Ultimately, they are still "grinds."

Some games have lots of other little games, one that does a good job of having
alternative schemes for advancement is a game called Vanguard. The diplomacy
"mini game" is pretty interesting and I think was very innovative. If you are
developing your own MMO, I seriously recommend playing VG to see diplomacy and
how they've made crafting different. Sadly, VG is still buggy and the amount
of people playing is dropping, and combined with the dearth of support for the
game from Sony (Everquest is still the star at SOE) for VG, it will be around
as long as the subscriber numbers stay high enough.

Disclaimer: I've played Vanguard on and off since beta (this handle is the
name of one of my characters on Seradon), and I think it has great promise,
however the game is a case study in how _not_ to do things in the MMO
industry.

------
dkersten
My advice would be to read Richard Bartles book, Designing Virtual Worlds at
least twice before attempting to design an MMORPG. He covers all of the common
recurring discussions and then some. Besides, its an interesting and fun book
to read, even if you're not designing an MMORPG or MUD.

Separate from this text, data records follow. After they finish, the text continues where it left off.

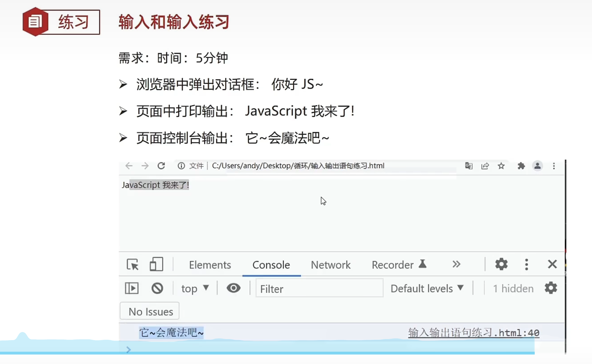Open DevTools settings gear
The height and width of the screenshot is (364, 592).
pos(501,264)
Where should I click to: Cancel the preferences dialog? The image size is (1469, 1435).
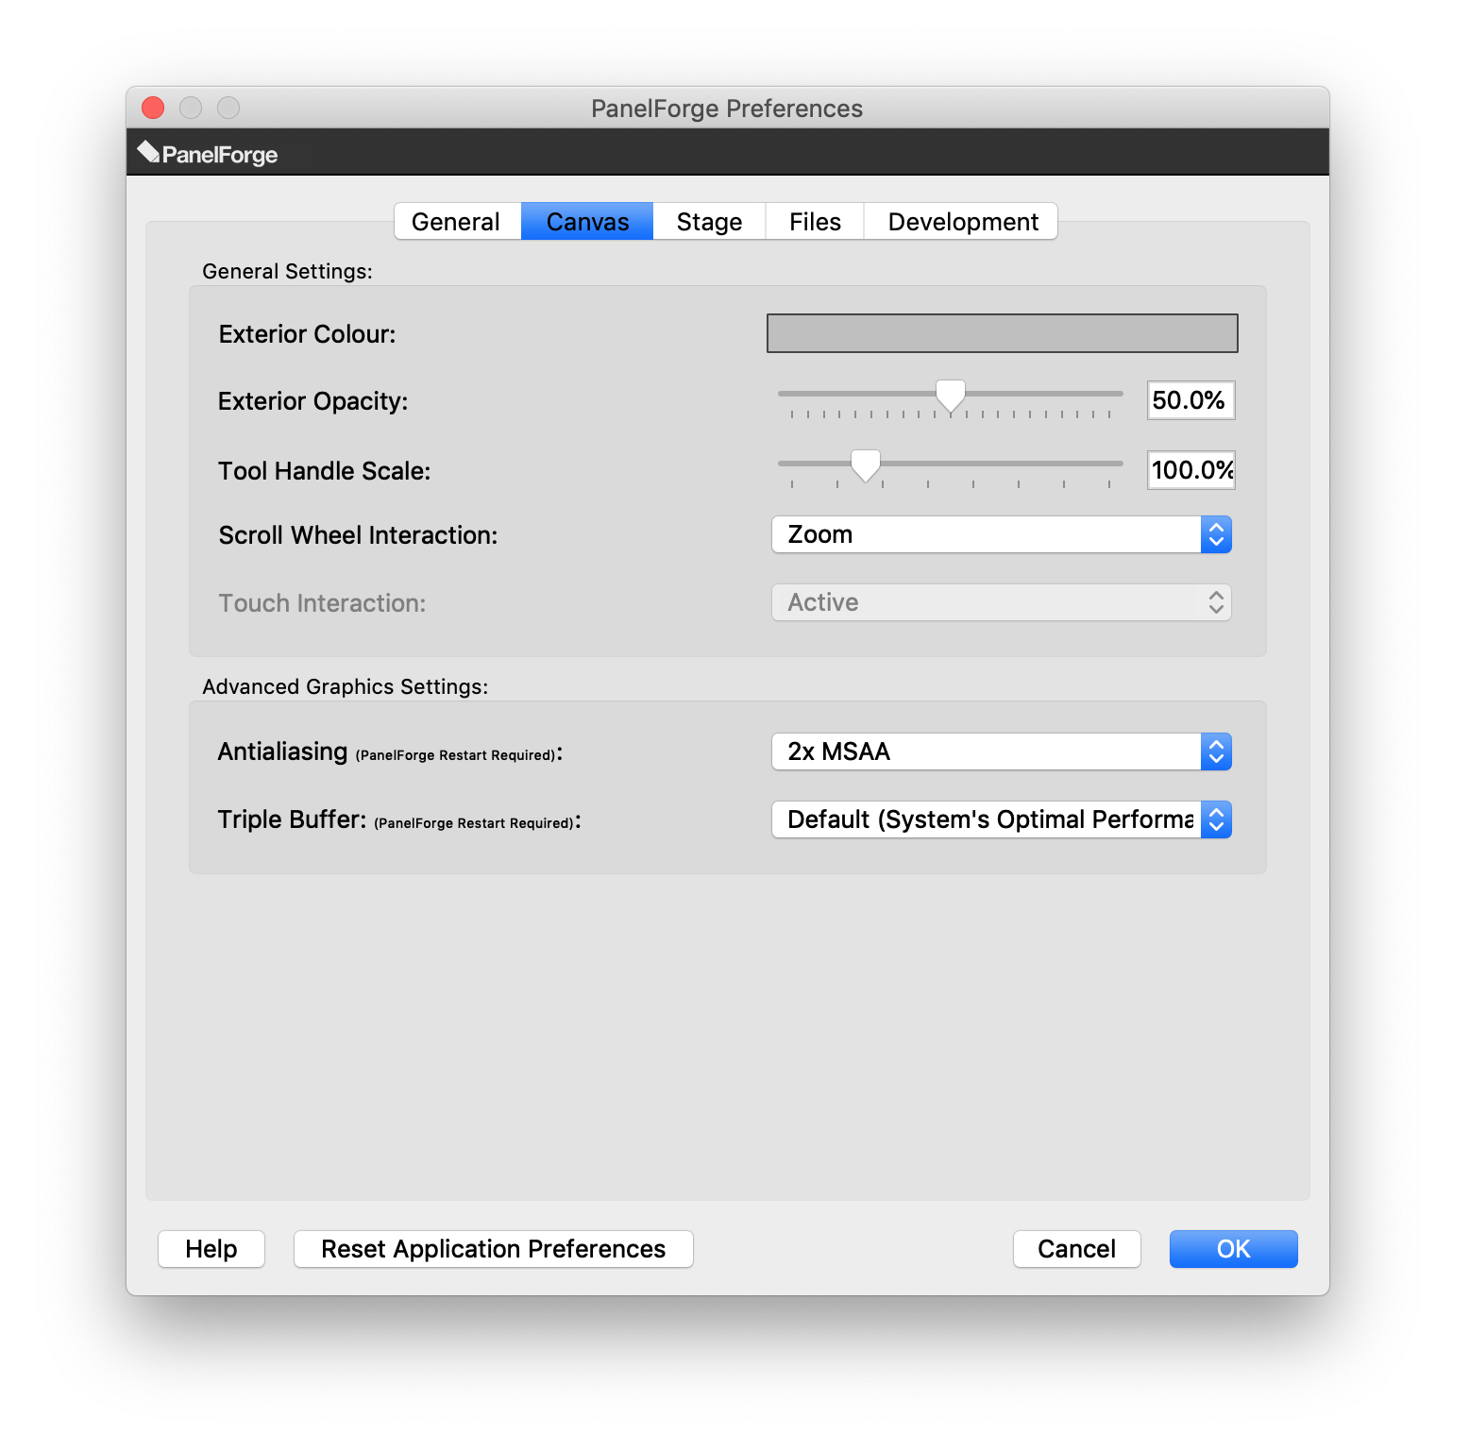point(1076,1249)
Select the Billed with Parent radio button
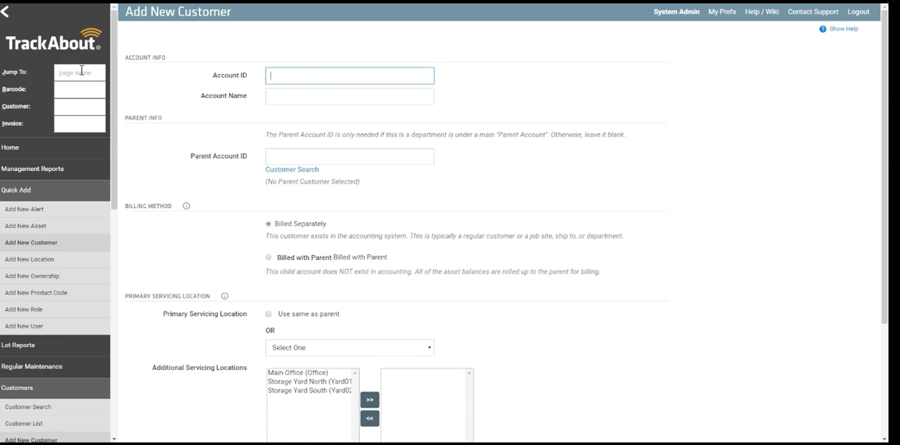Image resolution: width=900 pixels, height=445 pixels. (268, 257)
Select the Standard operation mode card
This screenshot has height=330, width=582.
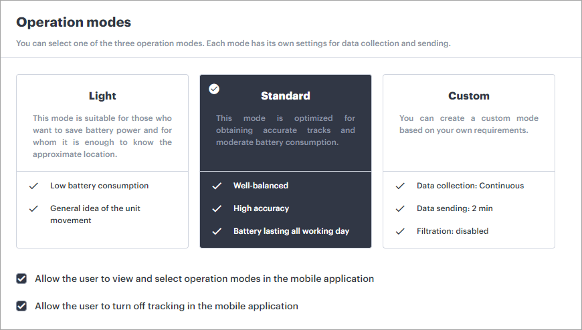(x=286, y=96)
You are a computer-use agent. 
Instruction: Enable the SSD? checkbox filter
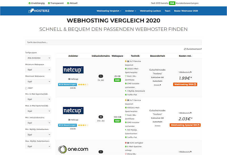click(x=26, y=88)
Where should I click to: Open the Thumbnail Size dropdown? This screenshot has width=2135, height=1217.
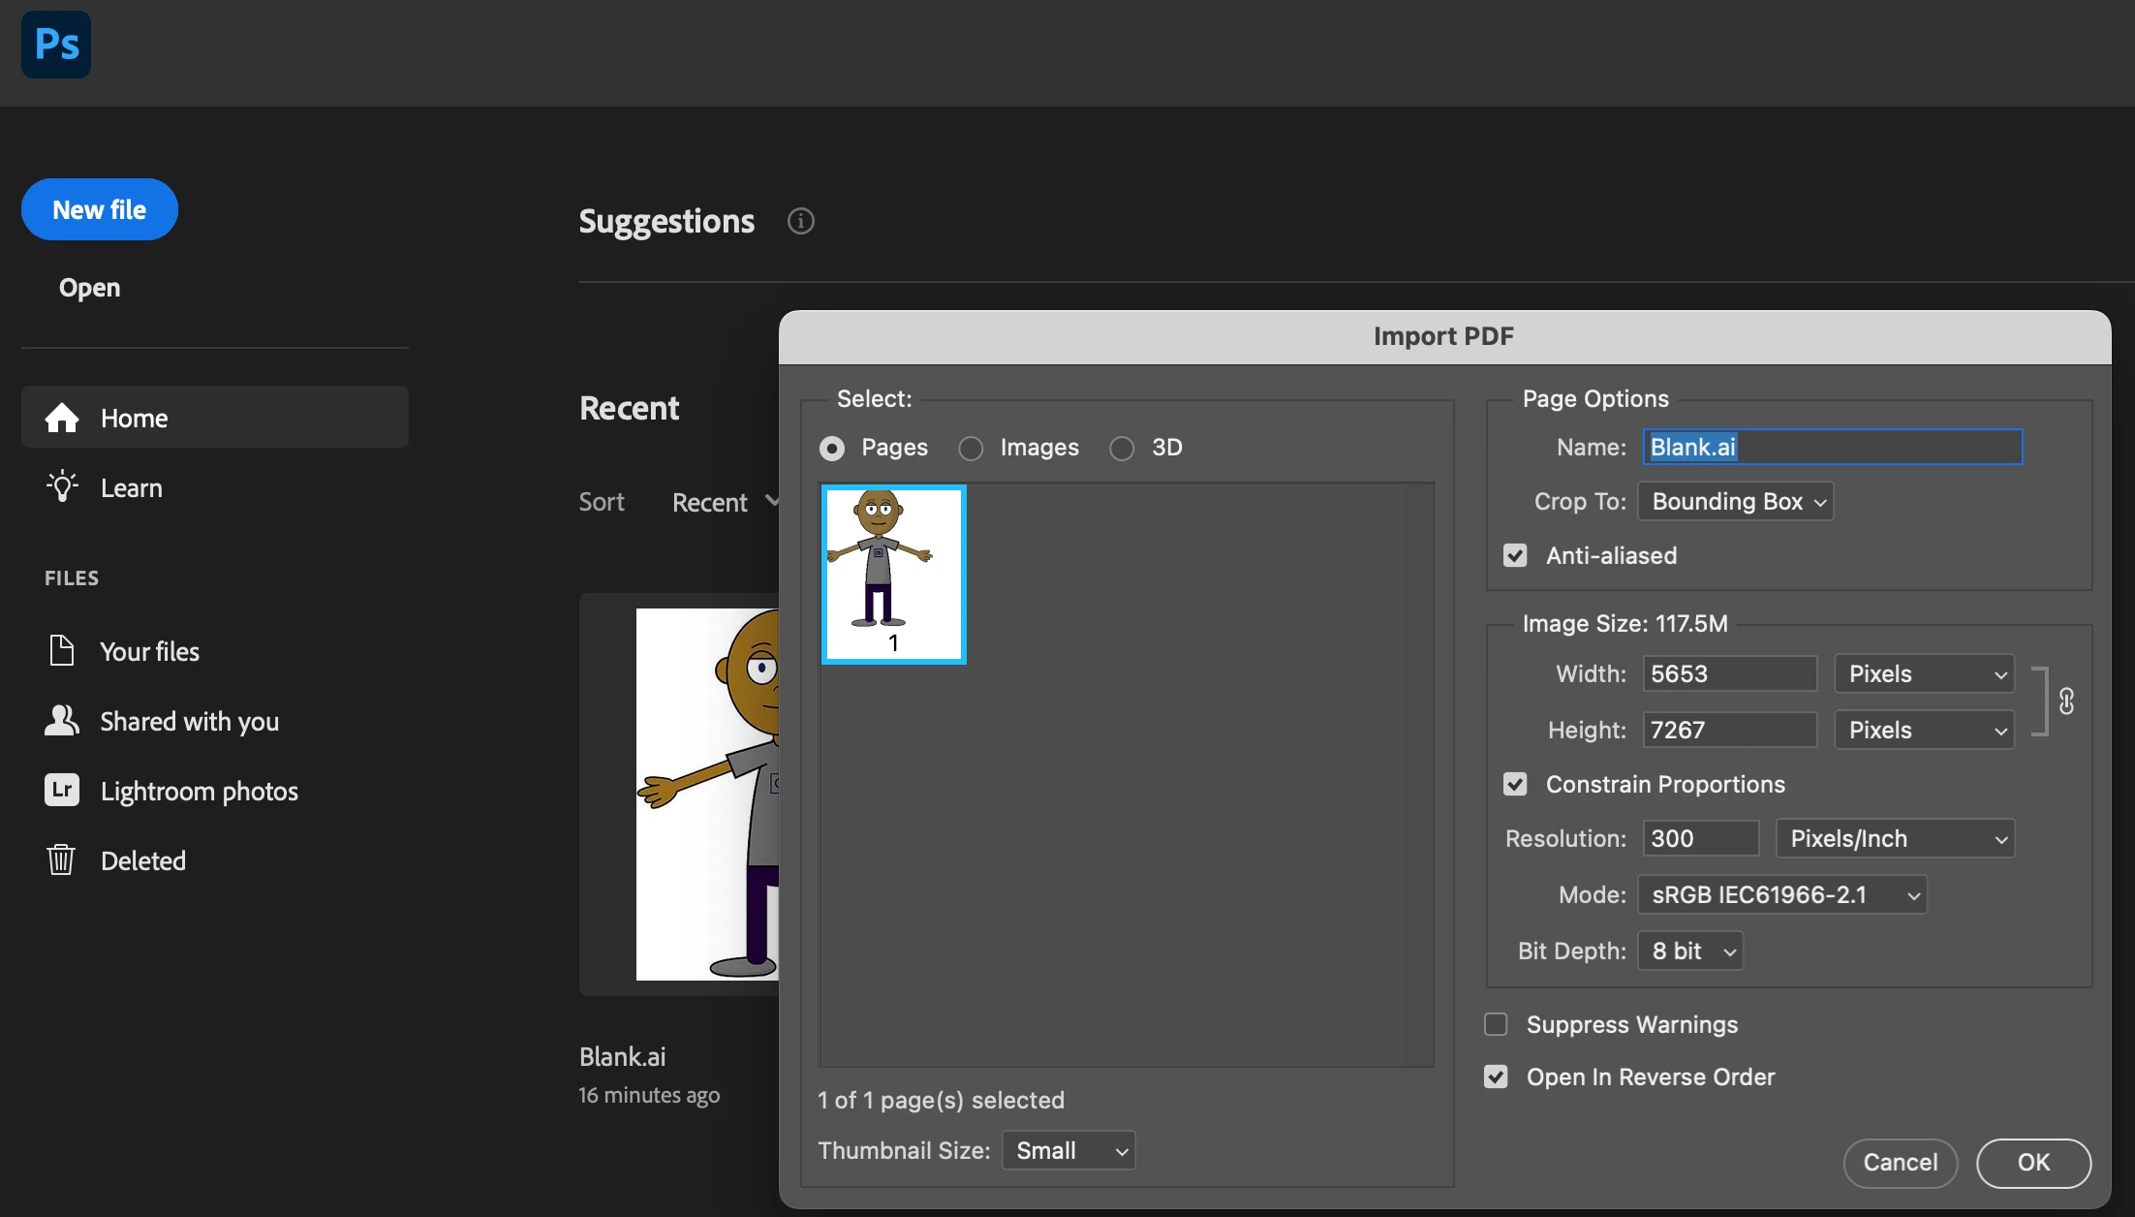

I'd also suggest checking this out: <http://mu.ranter.net/design-theory>

------
macmac
I would let players construct quests and reward them according to how these
are rated and how much they are played. No sure if there should be separate or
a combined rating system for constructors/players. Rewards for constructors
could be more land/resources dedicated to their quests + maybe marketing
points that regulate how much NPCs advertise their quests.